* [Arbeitsauftrag A] Gib den Abschnitt des Textes über Wall Street 2 wieder, der bei "Der erste Trailer" beginnt und bei "DVD-Link: Wall Street)" endet. Ersetze dabei "skrupellosen" durch "gerissenen".

Wall Street 2: Geld schlaeft nicht Trailer + Info

Der erste Trailer für Wall Street: Geld schläft nicht (OT: Wall Street: Money Never Sleeps) sieht doch schon recht vielversprechend aus und auch die Liste der mitwirkenden Schauspieler gibt Anlass zur Hoffnung.

Michael Douglas (King of California, Gegen jeden Zweifel) spielt wieder den skrupellosen Gordon Gekko. Gekko wurde ja am Ende von Wall Street abgeführt und inhaftiert - nun wird er aus dem Gefängnis entlassen und lernt Jacob Moore (Shia LaBeouf, Transformers 2, New York, I Love You) kennen. (Wall Street wurde gerade wieder neu aufgelegt -- DVD-Link: Wall Street)

Anscheinend wartet Wall Street 2: Geld schläft nicht auch mit Humor auf. Zumindest schließe ich das aus Gekkos bissigem Kommentar, dass Geldgier heute legal sei. (Prez Obama hat in seiner diesjährigen State of the Union Rede da explizit widersprochen und nimmt die Banker und (künftig auch die) outsourcenden Firmen in die Verantwortung, aber ich schweife ab.) Auch witzig: Close-Up auf das Uralt-Handy, das noch groß und schwer wie ein Backstein ist und den leeren Geld-Clip, den wir natürlich gefüllt sehen wollen. ;)

* [Datenauszüge]
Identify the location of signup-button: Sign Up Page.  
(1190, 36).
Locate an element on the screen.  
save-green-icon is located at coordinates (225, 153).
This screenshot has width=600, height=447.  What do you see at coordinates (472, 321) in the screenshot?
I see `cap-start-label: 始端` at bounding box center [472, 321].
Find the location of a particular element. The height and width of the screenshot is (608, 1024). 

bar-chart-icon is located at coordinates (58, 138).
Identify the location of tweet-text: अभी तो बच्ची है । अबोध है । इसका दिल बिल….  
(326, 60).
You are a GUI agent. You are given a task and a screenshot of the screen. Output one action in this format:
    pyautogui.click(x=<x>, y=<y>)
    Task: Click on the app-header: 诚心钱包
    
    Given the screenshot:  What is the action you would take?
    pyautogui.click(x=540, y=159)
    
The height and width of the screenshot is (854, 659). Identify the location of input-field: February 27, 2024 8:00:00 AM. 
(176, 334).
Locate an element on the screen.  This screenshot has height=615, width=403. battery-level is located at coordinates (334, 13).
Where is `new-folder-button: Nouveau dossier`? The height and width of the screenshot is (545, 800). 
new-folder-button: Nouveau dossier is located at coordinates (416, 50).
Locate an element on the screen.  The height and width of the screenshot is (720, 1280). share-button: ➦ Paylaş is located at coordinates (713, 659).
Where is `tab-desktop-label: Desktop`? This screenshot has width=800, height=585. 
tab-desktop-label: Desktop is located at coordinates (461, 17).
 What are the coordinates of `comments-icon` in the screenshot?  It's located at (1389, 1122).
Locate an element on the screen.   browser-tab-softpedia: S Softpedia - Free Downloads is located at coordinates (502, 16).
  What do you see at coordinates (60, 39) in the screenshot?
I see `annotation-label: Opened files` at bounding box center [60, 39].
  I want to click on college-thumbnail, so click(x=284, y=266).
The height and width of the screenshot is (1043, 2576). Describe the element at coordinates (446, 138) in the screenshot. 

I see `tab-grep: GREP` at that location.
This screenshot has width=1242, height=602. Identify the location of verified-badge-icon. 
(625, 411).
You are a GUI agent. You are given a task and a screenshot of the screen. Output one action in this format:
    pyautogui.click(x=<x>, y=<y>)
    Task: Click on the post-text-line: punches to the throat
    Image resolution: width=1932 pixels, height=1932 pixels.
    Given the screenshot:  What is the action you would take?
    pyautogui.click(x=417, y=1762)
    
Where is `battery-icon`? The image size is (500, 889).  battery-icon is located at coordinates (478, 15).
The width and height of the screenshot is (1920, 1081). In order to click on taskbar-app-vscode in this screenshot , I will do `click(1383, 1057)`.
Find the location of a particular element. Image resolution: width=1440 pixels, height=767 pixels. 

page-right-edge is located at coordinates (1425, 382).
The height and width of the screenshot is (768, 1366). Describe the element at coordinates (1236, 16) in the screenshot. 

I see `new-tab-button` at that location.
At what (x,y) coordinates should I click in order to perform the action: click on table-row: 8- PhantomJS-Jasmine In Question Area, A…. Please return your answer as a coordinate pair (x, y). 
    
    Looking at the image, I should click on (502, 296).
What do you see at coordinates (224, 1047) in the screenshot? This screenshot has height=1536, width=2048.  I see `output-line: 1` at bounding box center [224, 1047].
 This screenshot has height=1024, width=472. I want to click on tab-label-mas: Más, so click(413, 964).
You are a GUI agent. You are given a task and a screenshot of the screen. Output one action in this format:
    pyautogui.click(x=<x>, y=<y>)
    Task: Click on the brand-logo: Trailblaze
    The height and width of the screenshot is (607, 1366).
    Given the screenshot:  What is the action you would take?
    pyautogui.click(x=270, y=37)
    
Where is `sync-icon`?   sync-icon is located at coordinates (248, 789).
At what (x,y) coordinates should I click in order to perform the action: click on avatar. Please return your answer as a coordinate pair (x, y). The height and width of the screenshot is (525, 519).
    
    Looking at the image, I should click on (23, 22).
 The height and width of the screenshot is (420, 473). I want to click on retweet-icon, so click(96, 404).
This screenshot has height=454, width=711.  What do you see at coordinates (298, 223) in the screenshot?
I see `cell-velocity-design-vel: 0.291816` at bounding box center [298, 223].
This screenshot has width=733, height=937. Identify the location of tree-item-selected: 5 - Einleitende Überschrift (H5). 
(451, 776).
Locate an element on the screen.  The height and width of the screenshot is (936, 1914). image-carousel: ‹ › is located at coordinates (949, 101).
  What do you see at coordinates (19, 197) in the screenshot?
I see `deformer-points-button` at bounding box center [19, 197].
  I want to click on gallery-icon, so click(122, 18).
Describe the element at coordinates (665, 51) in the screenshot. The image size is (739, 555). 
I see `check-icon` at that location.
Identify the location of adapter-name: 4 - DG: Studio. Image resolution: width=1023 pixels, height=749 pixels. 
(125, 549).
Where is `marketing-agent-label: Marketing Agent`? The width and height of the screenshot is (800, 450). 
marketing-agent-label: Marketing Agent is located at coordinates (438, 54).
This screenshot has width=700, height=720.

* [Arbeitsauftrag B] Zähle die Zeilen der Einträge, in denen die Zeichenfolge "order" vorkommt, wobei Groß- und Kleinschreibung zu beachten ist. Gib nur die Anzahl an.

* [Ergebnis A]
Der erste Trailer für Wall Street: Geld schläft nicht (OT: Wall Street: Money Never Sleeps) sieht doch schon recht vielversprechend aus und auch die Liste der mitwirkenden Schauspieler gibt Anlass zur Hoffnung.

Michael Douglas (King of California, Gegen jeden Zweifel) spielt wieder den gerissenen Gordon Gekko. Gekko wurde ja am Ende von Wall Street abgeführt und inhaftiert - nun wird er aus dem Gefängnis entlassen und lernt Jacob Moore (Shia LaBeouf, Transformers 2, New York, I Love You) kennen. (Wall Street wurde gerade wieder neu aufgelegt -- DVD-Link: Wall Street)

* [Ergebnis B] 3